**PROBLEM REQUIREMENTS**
Below are some records; output all of them exactly.

━━━━

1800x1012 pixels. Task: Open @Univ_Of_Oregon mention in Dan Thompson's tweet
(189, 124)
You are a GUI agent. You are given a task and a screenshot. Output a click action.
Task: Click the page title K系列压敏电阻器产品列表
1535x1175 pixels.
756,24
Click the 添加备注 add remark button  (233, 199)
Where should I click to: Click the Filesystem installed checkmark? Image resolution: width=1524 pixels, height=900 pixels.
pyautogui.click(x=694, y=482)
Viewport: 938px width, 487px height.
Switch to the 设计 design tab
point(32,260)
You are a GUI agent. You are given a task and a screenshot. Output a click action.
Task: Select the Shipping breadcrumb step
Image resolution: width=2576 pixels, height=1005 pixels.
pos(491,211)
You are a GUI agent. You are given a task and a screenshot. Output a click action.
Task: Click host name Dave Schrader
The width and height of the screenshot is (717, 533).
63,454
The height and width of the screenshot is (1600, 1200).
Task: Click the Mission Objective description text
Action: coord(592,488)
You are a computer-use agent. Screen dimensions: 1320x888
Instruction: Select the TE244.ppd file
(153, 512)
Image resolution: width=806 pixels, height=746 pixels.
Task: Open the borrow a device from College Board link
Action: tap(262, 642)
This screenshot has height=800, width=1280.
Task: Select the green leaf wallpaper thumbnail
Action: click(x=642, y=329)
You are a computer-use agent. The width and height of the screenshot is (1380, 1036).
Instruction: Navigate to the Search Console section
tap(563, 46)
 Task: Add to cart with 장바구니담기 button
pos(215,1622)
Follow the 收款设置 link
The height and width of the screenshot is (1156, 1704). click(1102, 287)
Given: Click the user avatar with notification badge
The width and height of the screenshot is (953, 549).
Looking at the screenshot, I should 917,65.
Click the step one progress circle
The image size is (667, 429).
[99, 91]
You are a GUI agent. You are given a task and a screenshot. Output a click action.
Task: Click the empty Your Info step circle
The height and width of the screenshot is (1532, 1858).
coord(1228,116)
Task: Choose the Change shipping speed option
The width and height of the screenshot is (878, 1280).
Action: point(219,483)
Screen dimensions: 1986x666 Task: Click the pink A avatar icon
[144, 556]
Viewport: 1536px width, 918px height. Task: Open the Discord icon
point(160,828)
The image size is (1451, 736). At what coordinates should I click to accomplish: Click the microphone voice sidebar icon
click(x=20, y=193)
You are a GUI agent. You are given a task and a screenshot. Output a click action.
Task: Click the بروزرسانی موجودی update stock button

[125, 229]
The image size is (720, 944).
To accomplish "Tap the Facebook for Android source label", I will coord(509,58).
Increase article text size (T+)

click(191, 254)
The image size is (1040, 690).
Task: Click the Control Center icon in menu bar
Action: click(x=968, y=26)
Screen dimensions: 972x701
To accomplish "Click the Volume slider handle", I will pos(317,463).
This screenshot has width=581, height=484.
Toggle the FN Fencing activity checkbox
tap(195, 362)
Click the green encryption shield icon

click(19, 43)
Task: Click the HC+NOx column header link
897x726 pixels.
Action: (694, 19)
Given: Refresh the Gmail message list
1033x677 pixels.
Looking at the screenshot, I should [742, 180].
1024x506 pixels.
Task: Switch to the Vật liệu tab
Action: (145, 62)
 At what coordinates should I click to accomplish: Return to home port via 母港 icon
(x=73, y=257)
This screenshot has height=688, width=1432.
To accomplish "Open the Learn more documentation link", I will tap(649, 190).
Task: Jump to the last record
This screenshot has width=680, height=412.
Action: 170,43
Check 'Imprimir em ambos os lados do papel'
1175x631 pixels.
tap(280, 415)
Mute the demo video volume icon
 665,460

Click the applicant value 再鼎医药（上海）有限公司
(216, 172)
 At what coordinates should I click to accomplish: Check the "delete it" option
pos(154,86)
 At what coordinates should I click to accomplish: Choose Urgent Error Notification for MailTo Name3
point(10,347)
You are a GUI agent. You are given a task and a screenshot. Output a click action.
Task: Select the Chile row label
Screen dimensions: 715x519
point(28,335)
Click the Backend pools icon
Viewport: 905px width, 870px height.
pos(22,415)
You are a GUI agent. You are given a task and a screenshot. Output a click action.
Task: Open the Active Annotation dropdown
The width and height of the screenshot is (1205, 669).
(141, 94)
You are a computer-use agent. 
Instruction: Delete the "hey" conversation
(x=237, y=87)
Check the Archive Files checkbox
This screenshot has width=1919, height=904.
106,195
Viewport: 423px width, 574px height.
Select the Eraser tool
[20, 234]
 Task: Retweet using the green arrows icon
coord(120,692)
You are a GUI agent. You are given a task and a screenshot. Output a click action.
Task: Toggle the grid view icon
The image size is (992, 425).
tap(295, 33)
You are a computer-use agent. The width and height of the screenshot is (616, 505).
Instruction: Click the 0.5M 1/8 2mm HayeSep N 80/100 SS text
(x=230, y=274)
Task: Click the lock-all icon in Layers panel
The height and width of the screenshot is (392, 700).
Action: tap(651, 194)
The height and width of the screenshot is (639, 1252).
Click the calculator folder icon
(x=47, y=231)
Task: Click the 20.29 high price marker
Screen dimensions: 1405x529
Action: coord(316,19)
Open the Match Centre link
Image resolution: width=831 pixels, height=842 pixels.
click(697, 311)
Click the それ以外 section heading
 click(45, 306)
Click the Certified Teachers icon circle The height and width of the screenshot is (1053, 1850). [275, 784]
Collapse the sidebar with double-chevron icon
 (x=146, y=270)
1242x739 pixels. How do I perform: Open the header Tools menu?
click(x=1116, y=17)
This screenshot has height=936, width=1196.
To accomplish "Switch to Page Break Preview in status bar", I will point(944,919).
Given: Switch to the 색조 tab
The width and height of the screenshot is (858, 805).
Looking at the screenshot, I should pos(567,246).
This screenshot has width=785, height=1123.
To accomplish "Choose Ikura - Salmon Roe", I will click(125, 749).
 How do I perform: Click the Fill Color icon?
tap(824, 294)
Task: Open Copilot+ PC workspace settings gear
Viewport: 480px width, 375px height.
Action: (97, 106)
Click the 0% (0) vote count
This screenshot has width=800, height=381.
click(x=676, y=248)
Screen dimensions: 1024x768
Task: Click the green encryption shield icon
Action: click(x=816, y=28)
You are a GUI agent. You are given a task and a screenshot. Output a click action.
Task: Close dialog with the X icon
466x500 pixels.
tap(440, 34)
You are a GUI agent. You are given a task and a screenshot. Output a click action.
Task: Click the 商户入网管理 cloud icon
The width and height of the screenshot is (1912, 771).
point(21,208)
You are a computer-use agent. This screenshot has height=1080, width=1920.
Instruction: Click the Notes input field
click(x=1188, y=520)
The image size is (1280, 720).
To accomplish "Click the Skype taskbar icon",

━━━━

**WRITTEN ANSWER**
1800x1012 pixels. Task: Open @Univ_Of_Oregon mention in Dan Thompson's tweet
(189, 124)
You are a GUI agent. You are given a task and a screenshot. Output a click action.
Task: Click the page title K系列压敏电阻器产品列表
1535x1175 pixels.
756,24
Click the 添加备注 add remark button  (233, 199)
Where should I click to: Click the Filesystem installed checkmark? Image resolution: width=1524 pixels, height=900 pixels.
pyautogui.click(x=694, y=482)
Viewport: 938px width, 487px height.
Switch to the 设计 design tab
point(32,260)
You are a GUI agent. You are given a task and a screenshot. Output a click action.
Task: Select the Shipping breadcrumb step
Image resolution: width=2576 pixels, height=1005 pixels.
pos(491,211)
You are a GUI agent. You are given a task and a screenshot. Output a click action.
Task: Click host name Dave Schrader
The width and height of the screenshot is (717, 533).
63,454
The height and width of the screenshot is (1600, 1200).
Task: Click the Mission Objective description text
Action: coord(592,488)
You are a computer-use agent. Screen dimensions: 1320x888
Instruction: Select the TE244.ppd file
(153, 512)
Image resolution: width=806 pixels, height=746 pixels.
Task: Open the borrow a device from College Board link
Action: tap(262, 642)
This screenshot has height=800, width=1280.
Task: Select the green leaf wallpaper thumbnail
Action: click(x=642, y=329)
You are a computer-use agent. The width and height of the screenshot is (1380, 1036).
Instruction: Navigate to the Search Console section
tap(563, 46)
 Task: Add to cart with 장바구니담기 button
pos(215,1622)
Follow the 收款设置 link
The height and width of the screenshot is (1156, 1704). click(1102, 287)
Given: Click the user avatar with notification badge
The width and height of the screenshot is (953, 549).
Looking at the screenshot, I should 917,65.
Click the step one progress circle
The image size is (667, 429).
[99, 91]
You are a GUI agent. You are given a task and a screenshot. Output a click action.
Task: Click the empty Your Info step circle
The height and width of the screenshot is (1532, 1858).
coord(1228,116)
Task: Choose the Change shipping speed option
The width and height of the screenshot is (878, 1280).
Action: point(219,483)
Screen dimensions: 1986x666 Task: Click the pink A avatar icon
[144, 556]
Viewport: 1536px width, 918px height. Task: Open the Discord icon
point(160,828)
The image size is (1451, 736). At what coordinates should I click to accomplish: Click the microphone voice sidebar icon
click(x=20, y=193)
You are a GUI agent. You are given a task and a screenshot. Output a click action.
Task: Click the بروزرسانی موجودی update stock button

[125, 229]
The image size is (720, 944).
To accomplish "Tap the Facebook for Android source label", I will coord(509,58).
Increase article text size (T+)

click(191, 254)
The image size is (1040, 690).
Task: Click the Control Center icon in menu bar
Action: click(x=968, y=26)
Screen dimensions: 972x701
To accomplish "Click the Volume slider handle", I will pos(317,463).
This screenshot has width=581, height=484.
Toggle the FN Fencing activity checkbox
tap(195, 362)
Click the green encryption shield icon

click(19, 43)
Task: Click the HC+NOx column header link
897x726 pixels.
Action: (694, 19)
Given: Refresh the Gmail message list
1033x677 pixels.
Looking at the screenshot, I should [742, 180].
1024x506 pixels.
Task: Switch to the Vật liệu tab
Action: (145, 62)
 At what coordinates should I click to accomplish: Return to home port via 母港 icon
(x=73, y=257)
This screenshot has height=688, width=1432.
To accomplish "Open the Learn more documentation link", I will tap(649, 190).
Task: Jump to the last record
This screenshot has width=680, height=412.
Action: 170,43
Check 'Imprimir em ambos os lados do papel'
1175x631 pixels.
tap(280, 415)
Mute the demo video volume icon
 665,460

Click the applicant value 再鼎医药（上海）有限公司
(216, 172)
 At what coordinates should I click to accomplish: Check the "delete it" option
pos(154,86)
 At what coordinates should I click to accomplish: Choose Urgent Error Notification for MailTo Name3
point(10,347)
You are a GUI agent. You are given a task and a screenshot. Output a click action.
Task: Select the Chile row label
Screen dimensions: 715x519
point(28,335)
Click the Backend pools icon
Viewport: 905px width, 870px height.
pos(22,415)
You are a GUI agent. You are given a task and a screenshot. Output a click action.
Task: Open the Active Annotation dropdown
The width and height of the screenshot is (1205, 669).
(141, 94)
You are a computer-use agent. 
Instruction: Delete the "hey" conversation
(x=237, y=87)
Check the Archive Files checkbox
This screenshot has width=1919, height=904.
106,195
Viewport: 423px width, 574px height.
Select the Eraser tool
[20, 234]
 Task: Retweet using the green arrows icon
coord(120,692)
You are a GUI agent. You are given a task and a screenshot. Output a click action.
Task: Toggle the grid view icon
The image size is (992, 425).
tap(295, 33)
You are a computer-use agent. The width and height of the screenshot is (616, 505).
Instruction: Click the 0.5M 1/8 2mm HayeSep N 80/100 SS text
(x=230, y=274)
Task: Click the lock-all icon in Layers panel
The height and width of the screenshot is (392, 700).
Action: tap(651, 194)
The height and width of the screenshot is (639, 1252).
Click the calculator folder icon
(x=47, y=231)
Task: Click the 20.29 high price marker
Screen dimensions: 1405x529
Action: coord(316,19)
Open the Match Centre link
Image resolution: width=831 pixels, height=842 pixels.
click(697, 311)
Click the それ以外 section heading
 click(45, 306)
Click the Certified Teachers icon circle The height and width of the screenshot is (1053, 1850). [275, 784]
Collapse the sidebar with double-chevron icon
 (x=146, y=270)
1242x739 pixels. How do I perform: Open the header Tools menu?
click(x=1116, y=17)
This screenshot has height=936, width=1196.
To accomplish "Switch to Page Break Preview in status bar", I will point(944,919).
Given: Switch to the 색조 tab
The width and height of the screenshot is (858, 805).
Looking at the screenshot, I should pos(567,246).
This screenshot has width=785, height=1123.
To accomplish "Choose Ikura - Salmon Roe", I will click(125, 749).
 How do I perform: Click the Fill Color icon?
tap(824, 294)
Task: Open Copilot+ PC workspace settings gear
Viewport: 480px width, 375px height.
Action: (97, 106)
Click the 0% (0) vote count
This screenshot has width=800, height=381.
click(x=676, y=248)
Screen dimensions: 1024x768
Task: Click the green encryption shield icon
Action: click(x=816, y=28)
You are a GUI agent. You are given a task and a screenshot. Output a click action.
Task: Close dialog with the X icon
466x500 pixels.
tap(440, 34)
You are a GUI agent. You are given a task and a screenshot. Output a click action.
Task: Click the 商户入网管理 cloud icon
The width and height of the screenshot is (1912, 771).
point(21,208)
You are a computer-use agent. This screenshot has height=1080, width=1920.
Instruction: Click the Notes input field
click(x=1188, y=520)
The image size is (1280, 720).
To accomplish "Click the Skype taskbar icon",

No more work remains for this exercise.